The Lost Boy is the debut studio album by American rapper Cordae (then known as YBN Cordae). The album was released on July 26, 2019, by Atlantic Records and Art@War, and contains features from Chance the Rapper, Anderson .Paak, Ty Dolla Sign, Pusha T, Arin Ray, and Meek Mill. The album has received widespread acclaim from music critics. The album was later nominated for Best Rap Album at the 2020 Grammy Awards, while the album track "Bad Idea" was nominated a Grammy Award for Best Rap Song.

The Lost Boy was supported by three singles, "Have Mercy", "Bad Idea", and "RNP".

Release and promotion
The album's lead single, "Have Mercy", was released on March 8, 2019. Two music videos for "Have Mercy" were released on April 16, 2019, with the first one being directed by Cole Bennett and the other being directed by Aplus. The single was produced by Flippa, Kid Culture, and Nils.

The album's second single, "Bad Idea", was released on June 17, 2019, along with an accompanied music video and features vocals from American rapper Chance the Rapper. The single was produced by Bongo ByTheWay with co-production by Kid Culture.

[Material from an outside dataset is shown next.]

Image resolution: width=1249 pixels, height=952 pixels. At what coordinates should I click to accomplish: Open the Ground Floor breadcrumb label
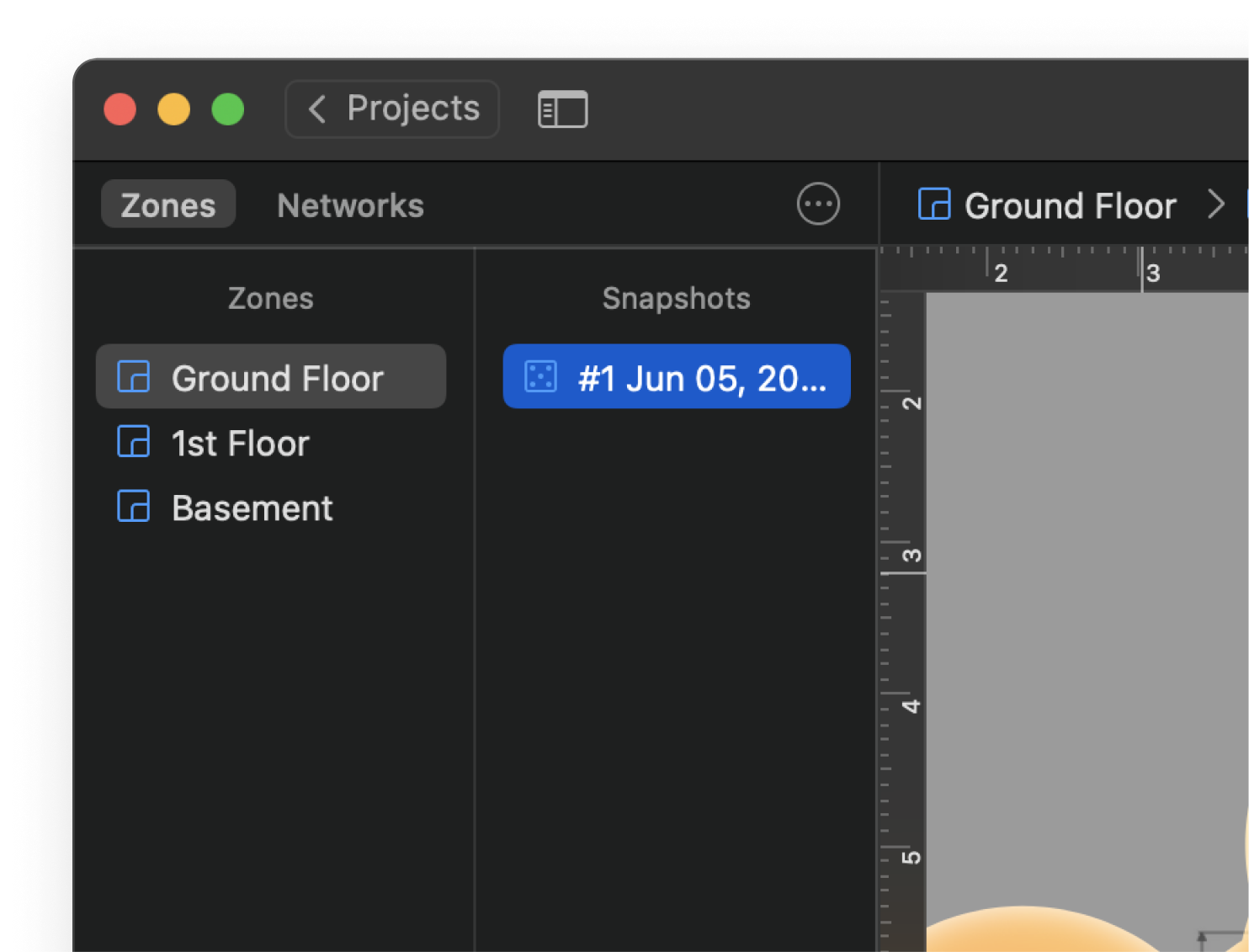(x=1070, y=206)
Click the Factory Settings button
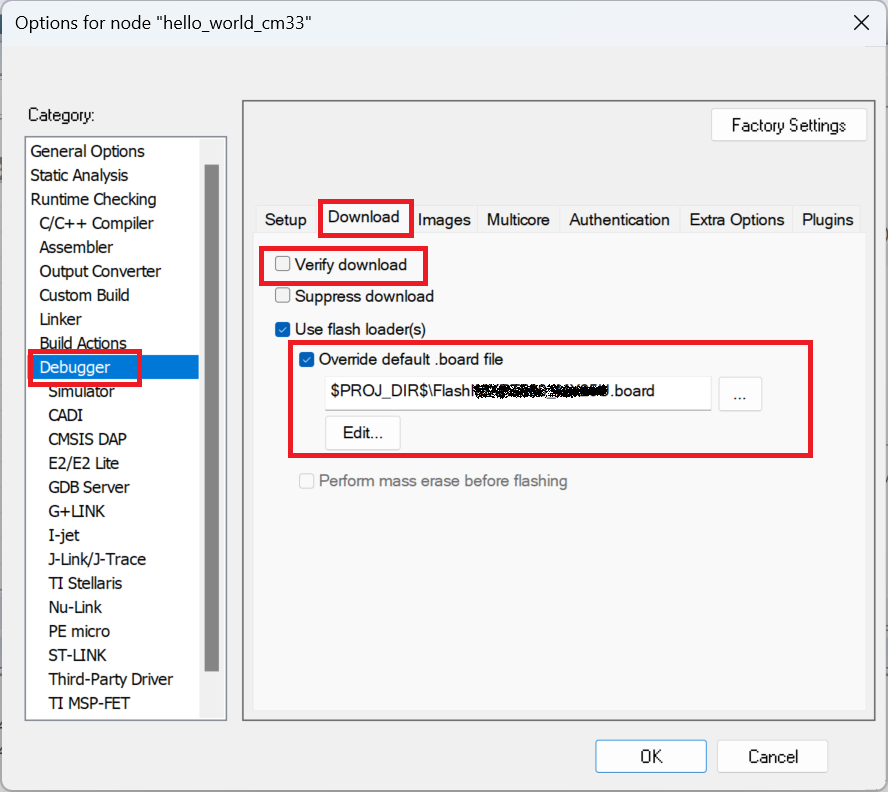The image size is (888, 792). (x=788, y=125)
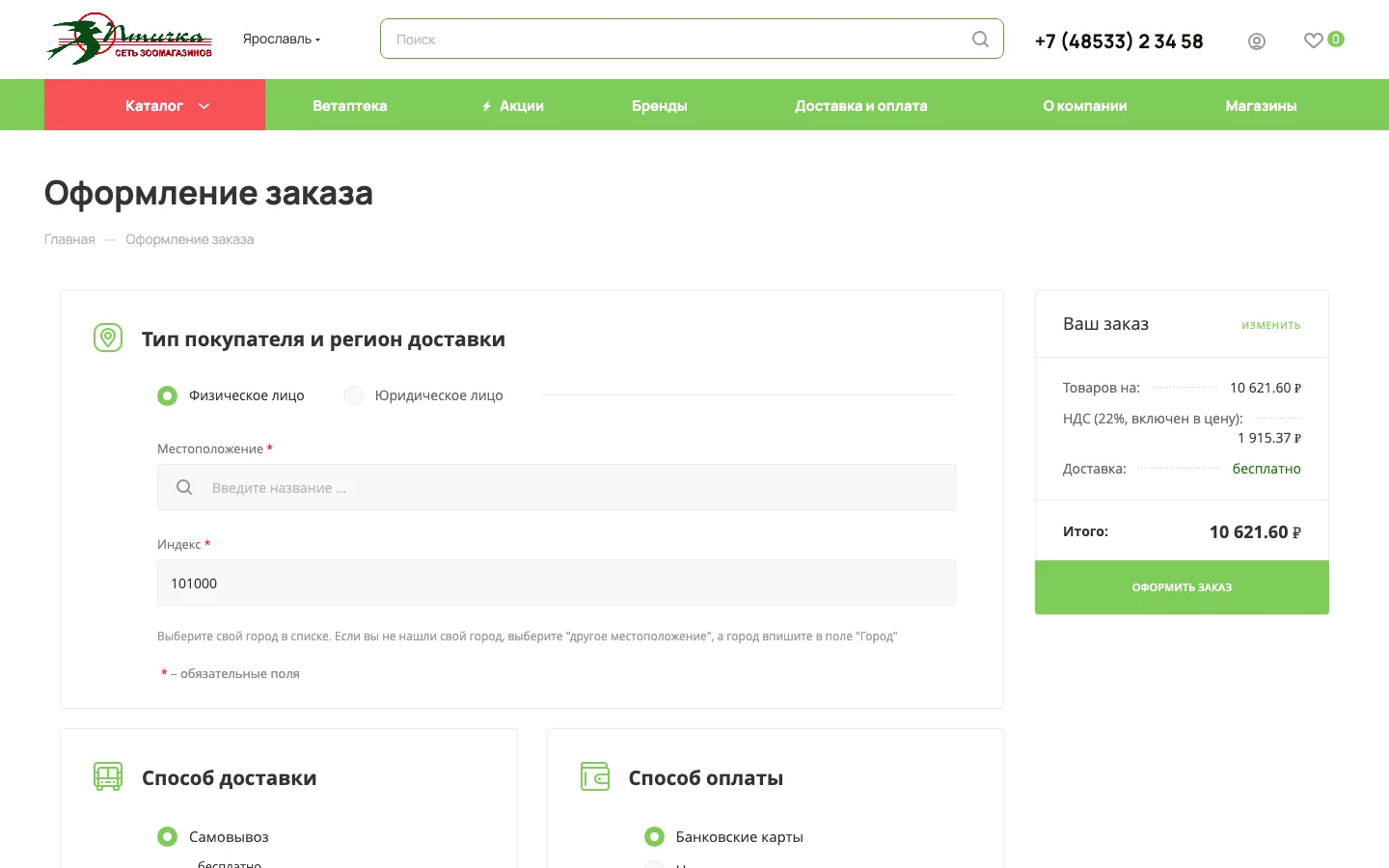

The album's third single, "RNP", was released on July 23, 2019, and features vocals from American singer Anderson .Paak. The single was produced by J. Cole. The music video was released on October 14.

The music video for "Broke As Fuck", was released on August 15, 2019.

Critical reception

The Lost Boy received widespread acclaim from critics. At Metacritic, which assigns a normalized rating out of 100 to reviews from mainstream publications, the album received an average score of 81, based on five reviews. Fred Thomas of AllMusic said, "The rapper's skills aren't in question on The Lost Boy, but the album sometimes overshoots in its ambition, aiming for too many styles to hit them all with excellence. It's still a strong collection, and when Cordae strikes a perfect balance of mellow production and lyrical power on standout tracks like "We Gon Make It," it points to even more fully formed work ahead from a strong talent just getting started." Nicolas Tyrell of Clash stated "Both bold and filled with bravado, yet layered and emotional, YBN Cordae is able to convey his desires, hopes, and fears in an ambitious and well-thought out format. A strong debut from an artist who knows that he is capable of long-term success."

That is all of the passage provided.